Yes, that’s right. The malice really has little or nothing to do with Governor Romney. Instead — and this is vitally important to understand — Governor Romney merely represents the vehicle (a highly public vehicle) for grinding axes within the conservative movement itself. ~David French, Evangelicals for Mitt

I can’t speak for anyone else (and I dispute the idea that anyone is being particularly malicious or vicious towards Gov. Romney), but it seems to me that the criticism really is all about Gov.

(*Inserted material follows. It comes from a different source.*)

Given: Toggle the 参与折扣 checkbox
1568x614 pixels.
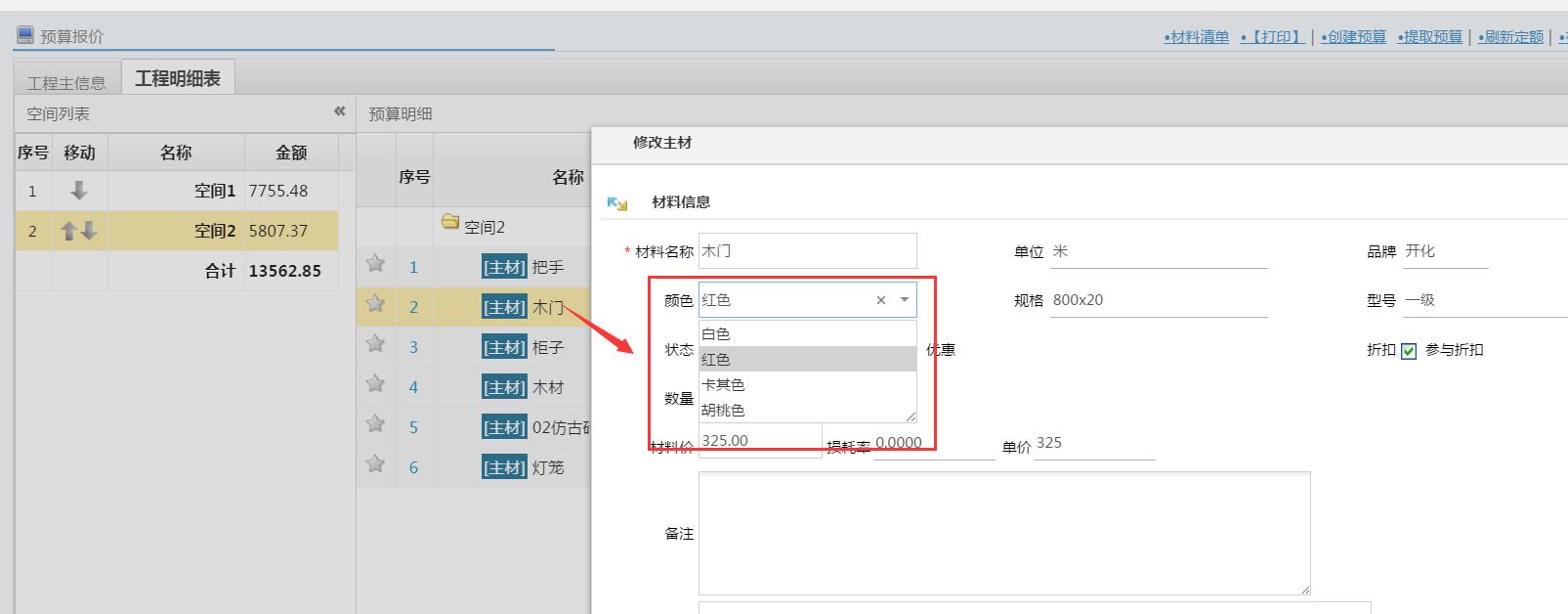Looking at the screenshot, I should tap(1409, 351).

Romney and about little else.  I don’t target him as a representative of a larger group in the conservative movement because he doesn’t represent any larger group–the group he would like to represent is precisely the group whose views he does not, in fact, possess (or has only possessed them for a very short time while he has been making his run).  My criticism of him is not really directed at someone else–it is really all aimed at Candidate Romney. 

He is being vetted as the social conservative he claims to be.  His claims are being challenged based on substantial evidence that gives conservatives pause and makes them wonder if the new Mitt Romney on display is anything other than a fraud being perpetrated on them.  Given the relative novelty of his position as a pro-lifer, in particular, it is shocking that any social conservatives of any kind are still considering him as a serious contender at all to serve as their standard-bearer.  This is, however, the cycle in which Giuliani is also being taken seriously as a contender for the nomination, so clearly standards are slipping all over the place.

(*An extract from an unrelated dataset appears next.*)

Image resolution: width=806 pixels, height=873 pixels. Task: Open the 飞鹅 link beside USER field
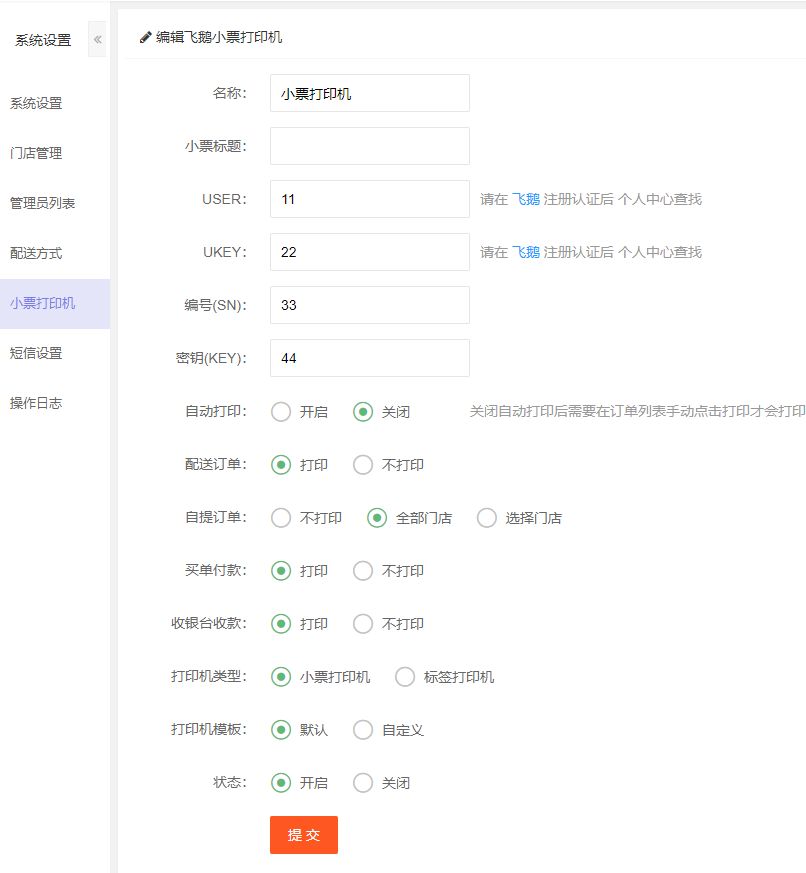click(x=526, y=199)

But just ask yourself whether anyone who had recently joined a movement or a group would be encouraged to become one of the most prominent members of that group after having been a serious opponent of everything your group represents.  Of course, this wouldn’t happen, and we all know this.  It is virtually unheard of that the novice is allowed to become the abbot after a year or two, and it is almost never the case that the heretic gets to become bishop after a couple years of penance.  Likewise in any secular organisation: the newest club member who has just signed up to pad his resume does not usually get elected president; the freshman House member does not get to be Speaker in the space of a couple years; the branch manager of a bank does not get promoted to be CEO and Chairman of the corporation.  Even if there were no concerns about Romney’s opportunistic “discovery” of the sanctity of life–and there are many concerns–he is playing the role of the greenhorn upstart who wants to run the whole ranch.  Nobody likes that kind of guy (well, unless his name is Obama, in which case all kinds of people pretend to like him), and I mean nobody. 

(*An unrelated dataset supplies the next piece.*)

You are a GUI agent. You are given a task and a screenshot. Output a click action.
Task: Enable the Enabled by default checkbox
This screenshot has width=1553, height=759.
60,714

The criticism against Romney has everything to do with Gov. Romney’s choices and record and the very convenient timing of his profound conversion to supporting the cause of life.  The first President Bush received similarly justified criticism when he suddenly discovered his abiding concern about the sanctity of life–this was around the same time he discovered how profound his problems would be in trying to get re-elected.  If Romney and his supporters want less scrutiny and less harsh criticism, he shouldn’t have egregiously flip-flopped in such a blatantly cynical way or he shouldn’t have decided to run for President in ’08.  In another four or eight years, concern about his “conversion” would have become less acute as he built up more of a record of prolonged commitment to the cause that was not so obviously tied to his ambitions for higher office (assuming, of course, that he changed his mind without having an election on the horizon).  That he chose to become pro-life and run for President at almost the exact same time cries out, “I am pandering for votes in the Republican primaries!”  If there has been any viciousness directed against Gov. Romney, it has only been the disdain smart voters and observers show for particularly clumsy politicians who try to dupe them with claims about their beliefs that do not pass the sniff test.  We don’t like frauds, and we’re not going to put up with their attempts to scam us.